WHAT IS BEING ASKED
Rewrite every one of the rows below, changing "height" to "vertical size" and keeping everything else the same. Omit the pictures from your answer.
— start of PROVIDED RECORDS —
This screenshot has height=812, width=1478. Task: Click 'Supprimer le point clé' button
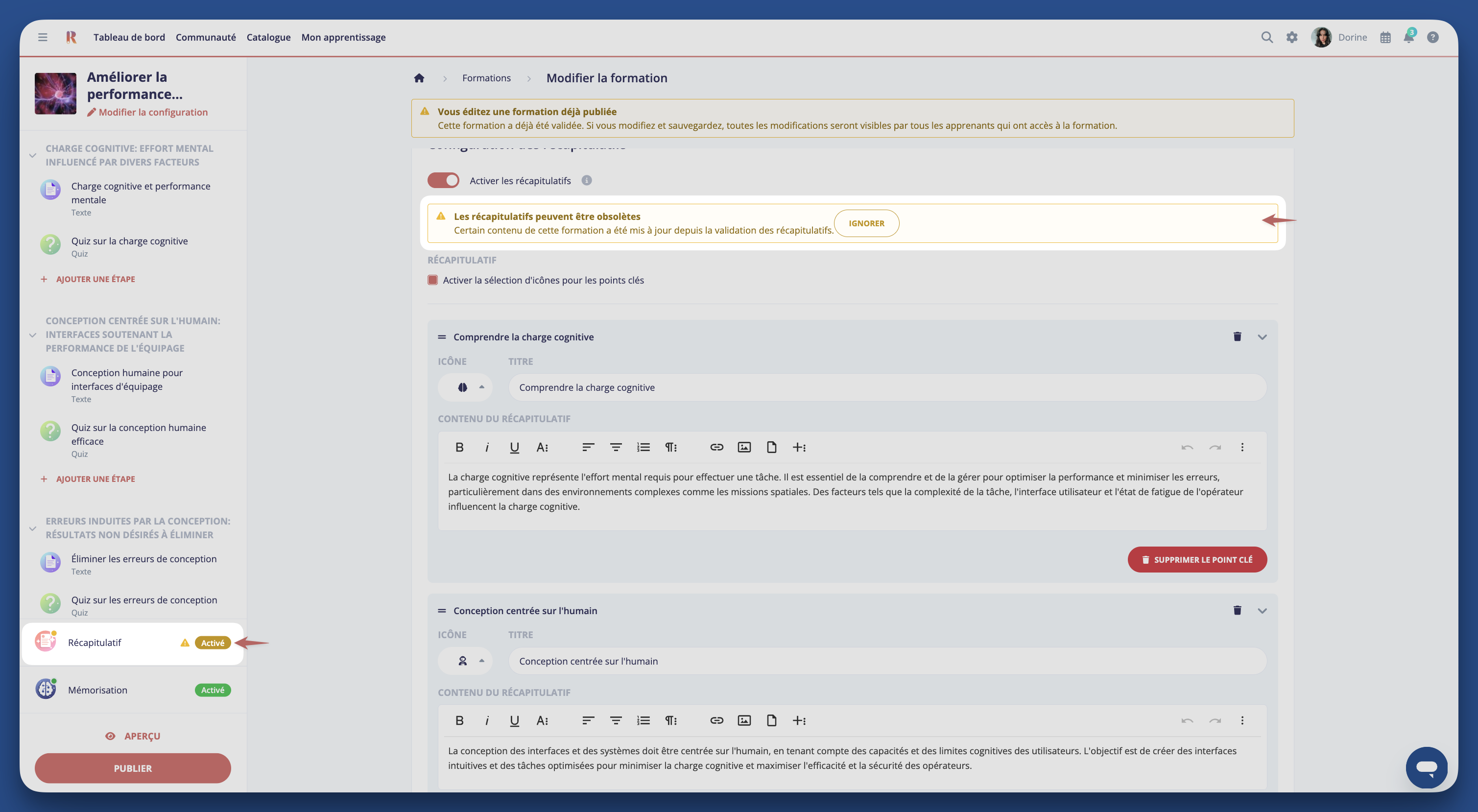[1197, 559]
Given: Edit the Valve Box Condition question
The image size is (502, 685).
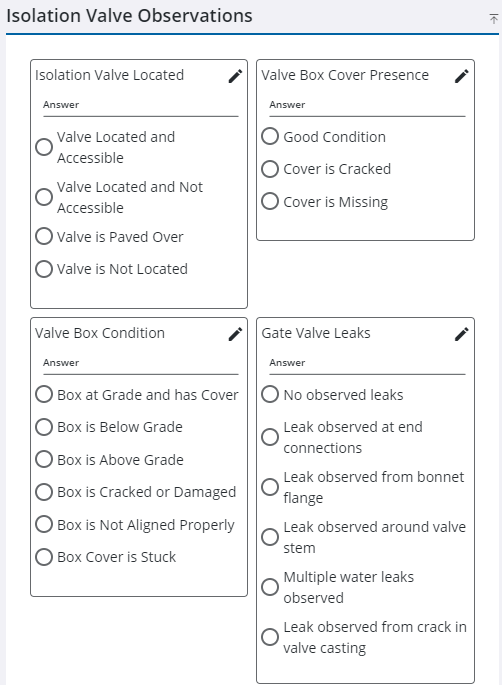Looking at the screenshot, I should [x=235, y=334].
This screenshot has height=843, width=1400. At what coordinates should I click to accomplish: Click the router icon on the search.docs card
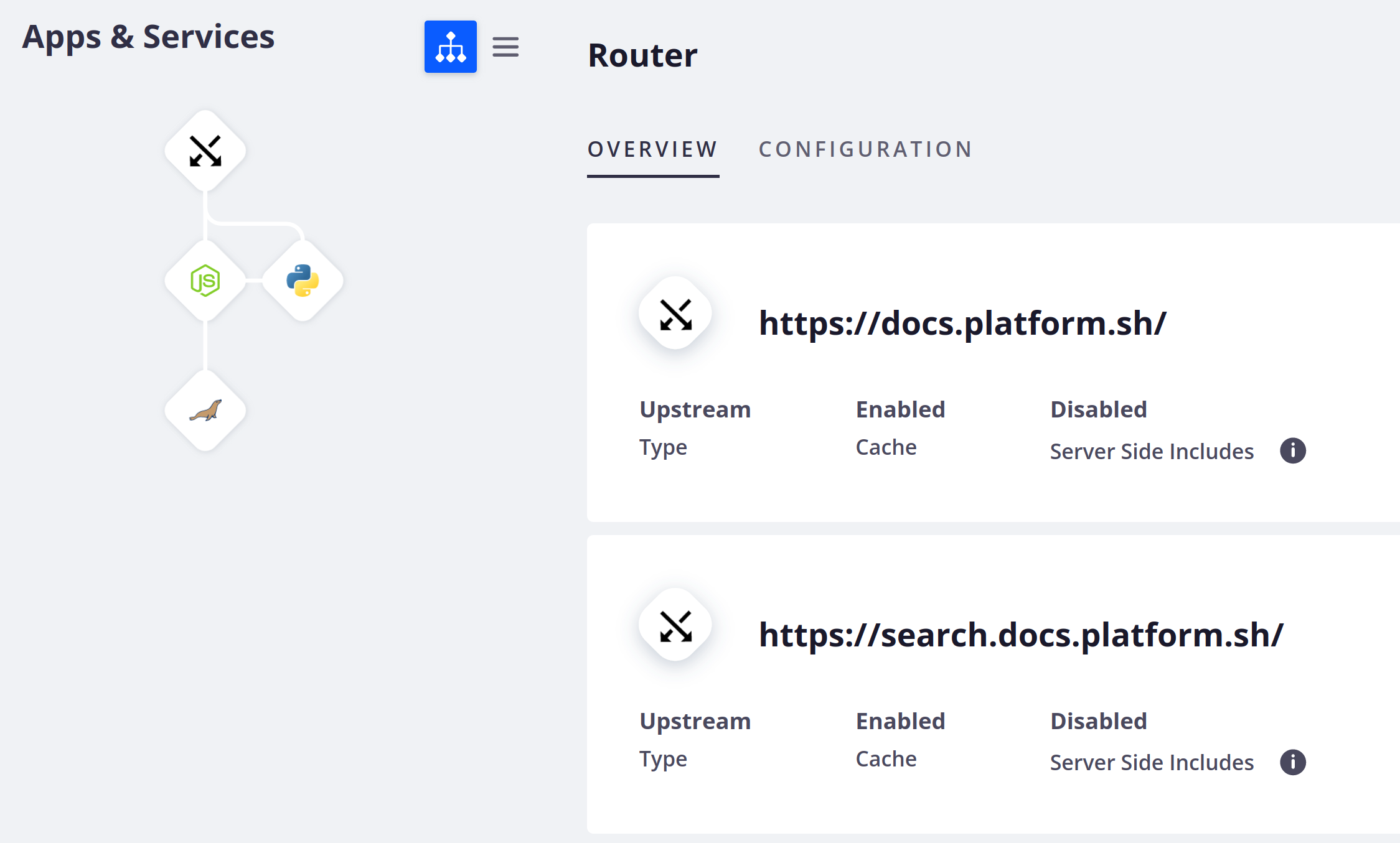[675, 625]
— end of PROVIDED RECORDS —
EXERCISE SOLUTION
This screenshot has vertical size=812, width=1478. Task: Click 'Supprimer le point clé' button
[1197, 559]
Given: Edit the Valve Box Condition question
The image size is (502, 685).
Looking at the screenshot, I should [x=235, y=334].
This screenshot has vertical size=843, width=1400. At what coordinates should I click to accomplish: Click the router icon on the search.docs card
[675, 625]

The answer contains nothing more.